GPU can still outperform such a CPU in highly parallel application like pixel processing when the adjacent pixels are not interdependent. Moreover CPU will need to run OS code kernel and user code ,manage context switching and service interrupt.In short period of time when for example interrupt service routine is executed CPU will put on hold processing of rendering thread.When you also consider that the UI objects like desktop(s),windows and font rendering is done probably by GPU in Win 8 so overloading back CPU with the stuff which is already offloaded to GPU will not increase performance.

 

 

0 Kudos
capens__nicolas
New Contributor I
2,204 Views

Yes, CPUs and GPUs have been converging for many years, and will eventually unify into a homogeneous architecture: Why the Future of 3D Graphics is in Software.

However, I don't think AVX-512F will be sufficient for that to happen. It will just move some of the work back to the CPU: CPU Onloading. GPUs have fixed-function hardware which for an efficient software implementation requires a set of new instructions. While I believe that can be achieved while keeping the instructions highly generic, it does take additional instructions to be executed and thus less processing power is available for the shaders. Hence we need higher total processing power.

Doubling the number of cores does not make sense, and would consume too much power. Instead, each core could have two SIMD clusters. Each of them would be dedicated to one thread. To keep utilization high on both clusters, we could have AVX-1024 instructions which are issued in two cycles.

 

0 Kudos
capens__nicolas
New Contributor I
2,204 Views

iliyapolak wrote:
GPU can still outperform such a CPU in highly parallel application like pixel processing when the adjacent pixels are not interdependent. Moreover CPU will need to run OS code kernel and user code ,manage context switching and service interrupt.In short period of time when for example interrupt service routine is executed CPU will put on hold processing of rendering thread.When you also consider that the UI objects like desktop(s),windows and font rendering is done probably by GPU in Win 8 so overloading back CPU with the stuff which is already offloaded to GPU will not increase performance.
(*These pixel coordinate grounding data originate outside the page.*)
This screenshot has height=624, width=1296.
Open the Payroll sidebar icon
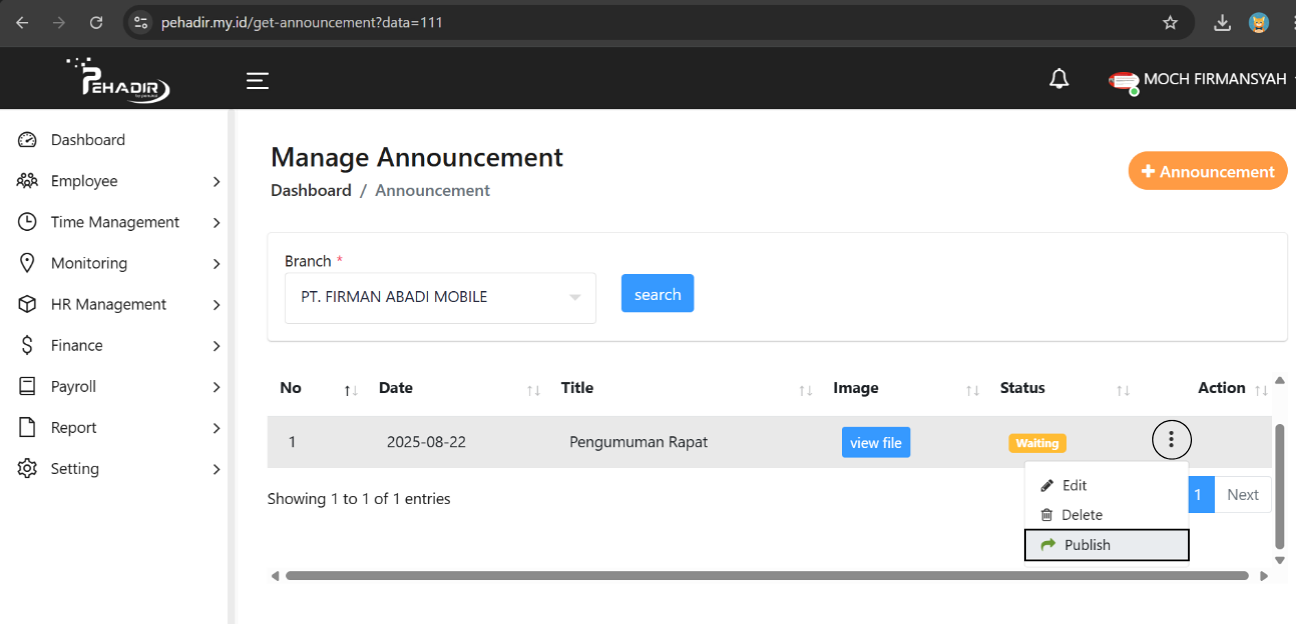28,386
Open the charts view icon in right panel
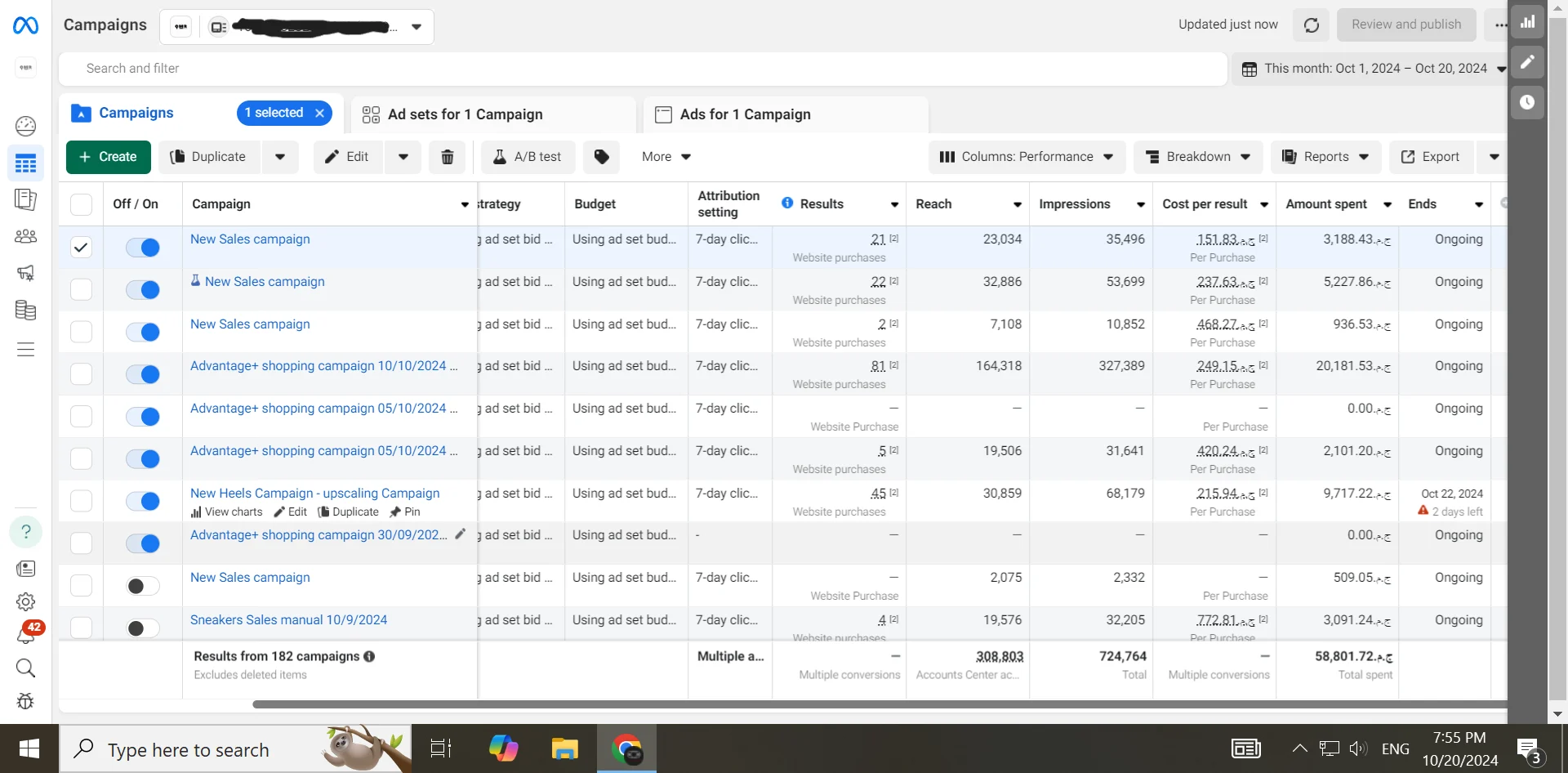Image resolution: width=1568 pixels, height=773 pixels. coord(1527,22)
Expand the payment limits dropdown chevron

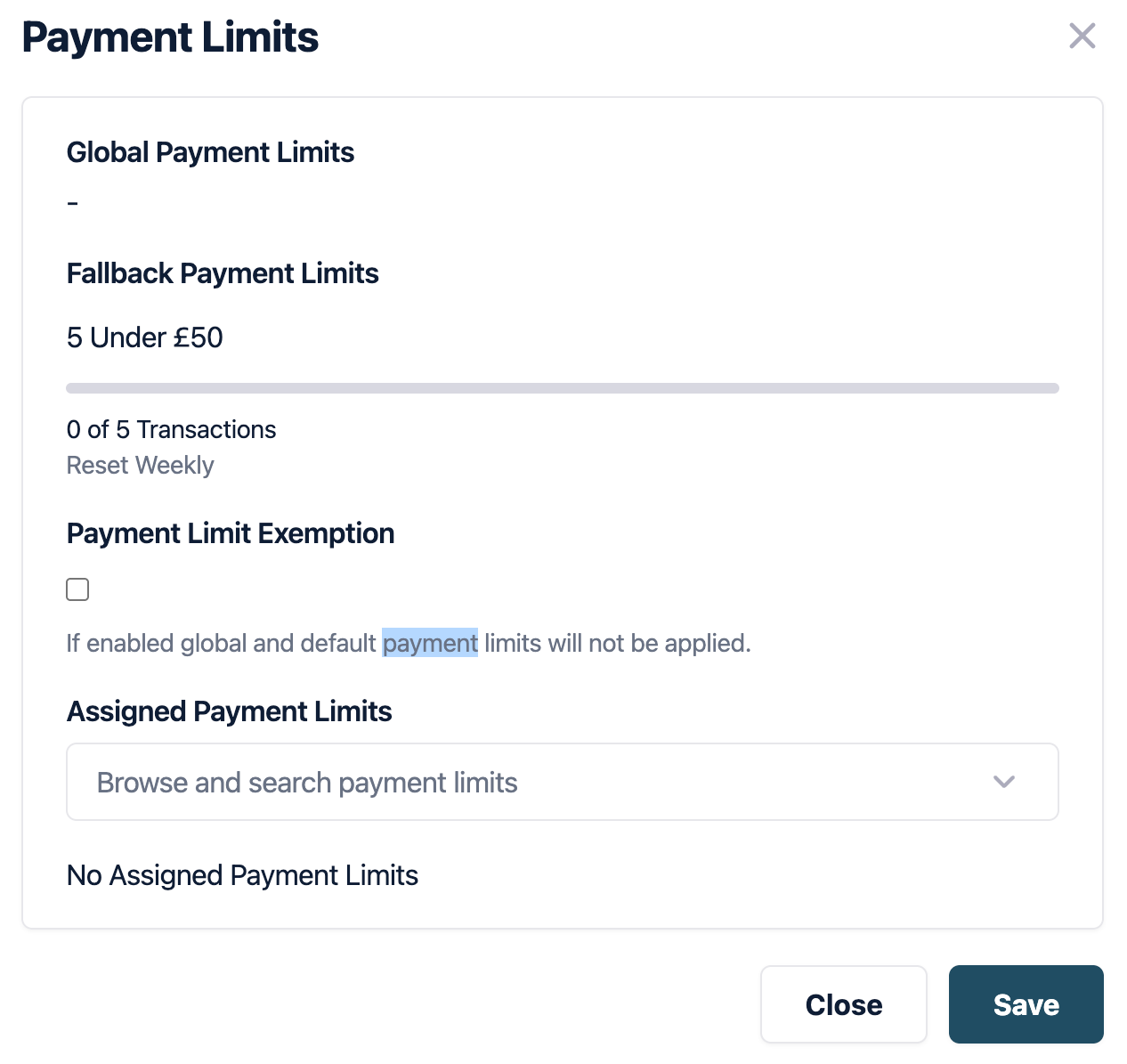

I believe he's talking about replacing the GPU with more CPU cores. Hence there is no bottleneck for running user code. Note that GPUs used to have separate cores for vertex and pixel processing, so you were always bottlenecked either by vertex processing or by pixel processing. But then they unified so it doesn't matter how your vertex and pixel workload is distributed. The same thing will happen with the CPU and GPU cores.

0 Kudos
Bernard
Valued Contributor I
2,204 Views

>>>I believe he's talking about replacing the GPU with more CPU cores. Hence there is no bottleneck for running user code>>>

I agree with you.

0 Kudos
Christopher_H_
Beginner
2,204 Views
c0d1f1ed which new instructions would be neccesary to achieve parity with GPU's in terms of performance? something specific for rasterization? The processing sounds cards used to do, has ended up effectively just being taken care of by the CPU these days. It seems logical the way CPU's are heading (Intel atleast) there will be no need for dedicated 3d hardware.
0 Kudos
Richard_Nutman
New Contributor I
2,204 Views

I agree that the paths of CPUs and GPU's are merging.  CPU's struggled for along time in processing parallel operations, whereas GPU's struggled with being programmably flexable.  Now both are gaining ground in both respects.

A GPU will always have the advantage however that it is built for a more specialised task, and therefore can focus more die space on its more specialized parallel operations.

Audio processing uses soo little data, it wasn't worth using dedicated hardware for it anymore.  I don't see the same applying to graphics for many years however.

0 Kudos
Bernard
Valued Contributor I
2,204 Views

Regarding the audio processing in term of speed and resources there is no need for dedicated hardware for this specific task.Although when one takes into account achieving high fidelity of sound reproduction in this case offloading audio stream to dedicated external hardware is better than relying on noisy PC environment.

0 Kudos
Christopher_H_
Beginner
2,204 Views
All I meant with audio was that CPU's were not fast enough previously to process sound and perform other tasks, so we had dedicated hardware (many years ago). This redundancy seems close for graphics now, maybe a few years away. It depends on how cores and memory bandwidth scales up on cpu's.
0 Kudos
Bernard
Valued Contributor I
2,204 Views

Now I understand your point.

0 Kudos
capens__nicolas
New Contributor I
2,204 Views

Christopher H. wrote:
c0d1f1ed which new instructions would be neccesary to achieve parity with GPU's in terms of performance? something specific for rasterization?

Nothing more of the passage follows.